ミステリを読む 専門書を語るブログ

「ほしいつ」です。専門書ときどき一般書の編集者で年間4~6冊出版しています。しかしここは海外ミステリが中心のブログです。

 『幻獣ムベンベを追え』

幻獣ムベンベを追え (集英社文庫)

幻獣ムベンベを追え (集英社文庫)

本書は2003年に文庫化されたものだけど,親本は1988年にPHP研究所から出版されたもの。当時,『ミステリマガジン』のノンフィクション本の紹介コーナー(執筆者は小玉節夫氏でしたっけ?)で傑作と紹介されていて,ぼくは単行本で読んでいる。
これは,傑作と言い切れる数少ない作品。宮部みゆき氏が「買ってね,読んでね。……今の世の中には,絶対に,こういう本が必要なんです」と解説で書かれているけど,まったく,そのとおり。
早稲田大学探検部11人が,コンゴ奥地の湖に棲息するといわれている謎の怪獣・モケーレ・ムベンベを,発見しに行った冒険記。
集団の青春物語であること,作家高野秀行氏のデビュー作であること,1998年というバブル期ど真ん中に書かれていること,これらすべての意味をもっている。
14年後の文庫化による出版にあたって,各メンバーの近況が書かれているが,この冒険が各メンバーに与えた影響(影響がなかったこと)を読むと,目の奥から押し出されそうになってしまいます。

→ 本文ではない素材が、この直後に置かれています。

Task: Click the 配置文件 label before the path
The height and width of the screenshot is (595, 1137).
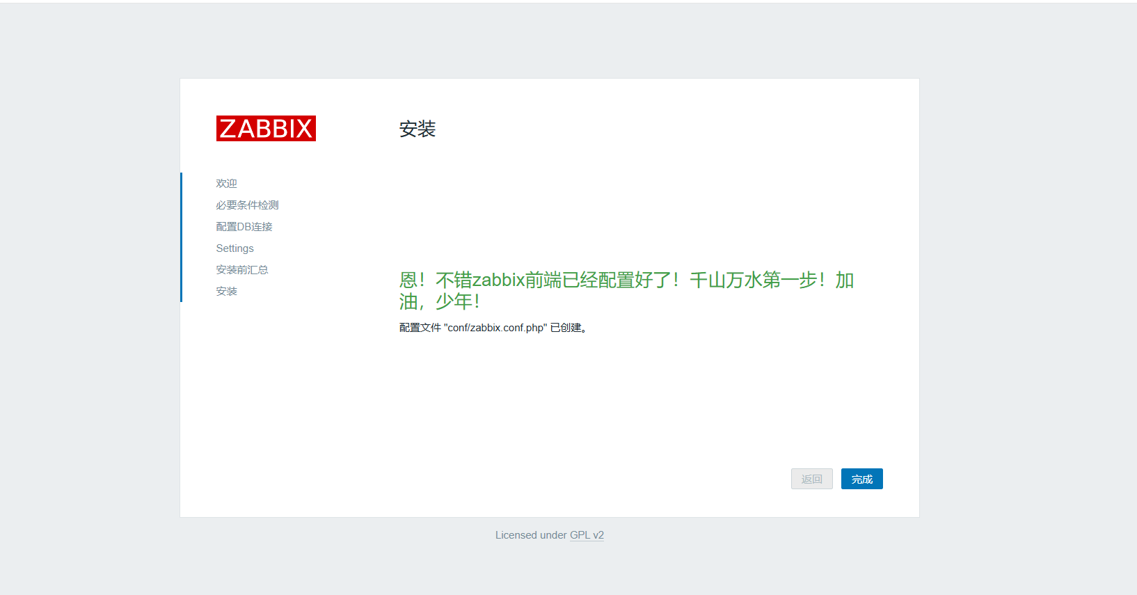Action: [420, 328]
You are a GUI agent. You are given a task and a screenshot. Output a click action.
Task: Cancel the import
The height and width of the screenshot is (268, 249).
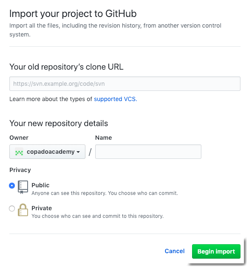pyautogui.click(x=175, y=251)
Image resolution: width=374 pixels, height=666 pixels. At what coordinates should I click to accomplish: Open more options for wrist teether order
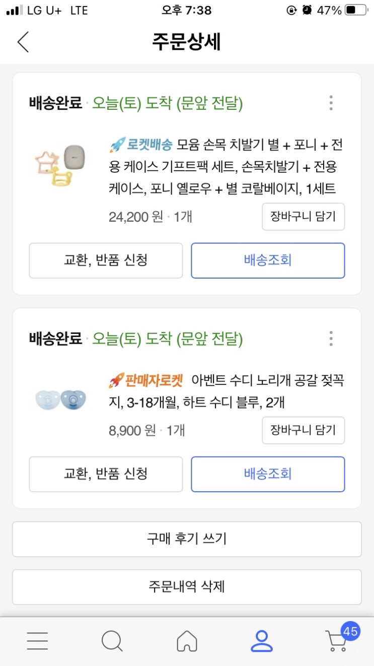(331, 103)
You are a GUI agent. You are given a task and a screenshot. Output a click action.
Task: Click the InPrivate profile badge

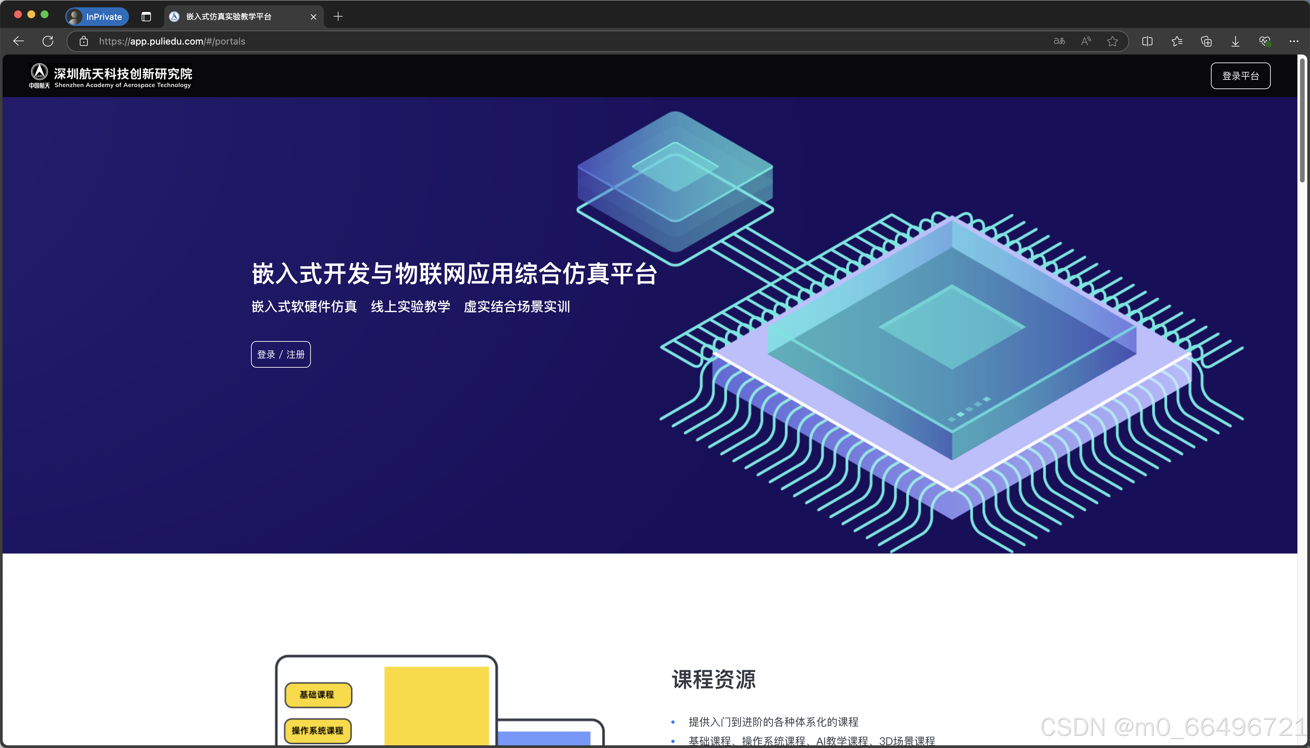tap(97, 16)
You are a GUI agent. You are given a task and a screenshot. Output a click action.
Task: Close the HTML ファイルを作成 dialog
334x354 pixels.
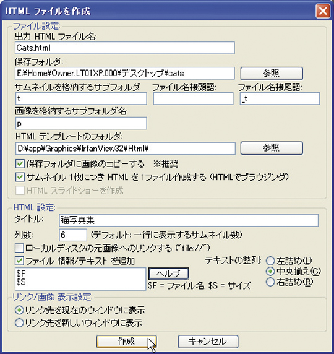click(323, 11)
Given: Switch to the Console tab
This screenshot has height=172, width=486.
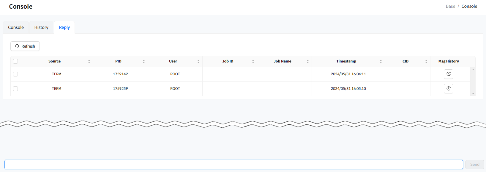Looking at the screenshot, I should coord(16,27).
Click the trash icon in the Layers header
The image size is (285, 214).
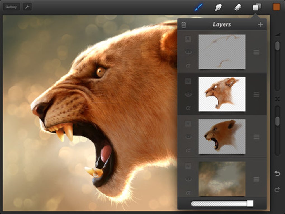point(184,25)
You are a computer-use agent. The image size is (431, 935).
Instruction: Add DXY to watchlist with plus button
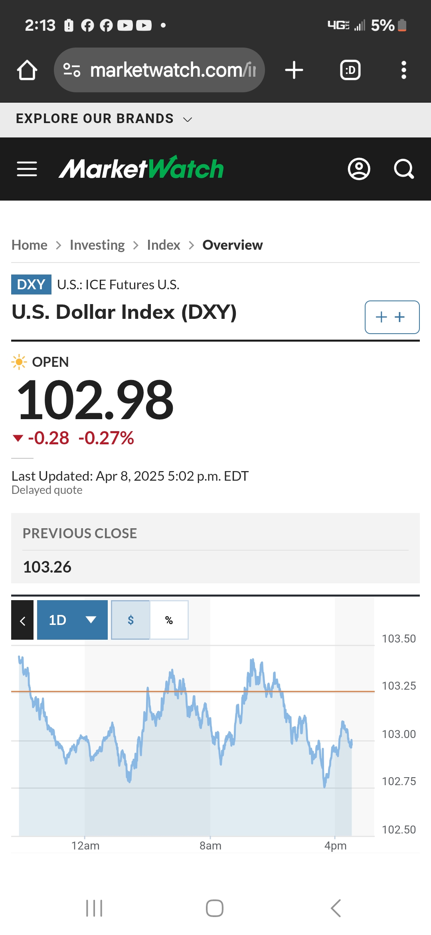(x=392, y=317)
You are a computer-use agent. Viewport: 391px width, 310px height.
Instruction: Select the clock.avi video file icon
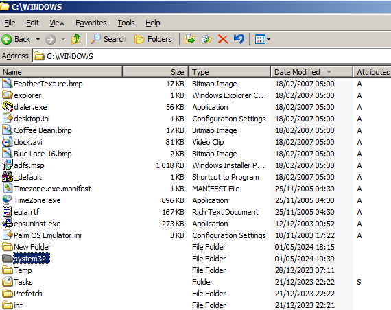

単行本のまま,後日談を読んでいない方,必読です。
もし,あなたが,今の日本で生きにくいなあと緩やかな縛りを感じている人だとしたら(若者のほとんどが当てはまると思いますが),そのうちの10人に1人ぐらいは,その縛りをほどいてみたくなりますし,そういう生き方もアリなんだと,それでいいんだと,世界が少し広く感じるでしょう。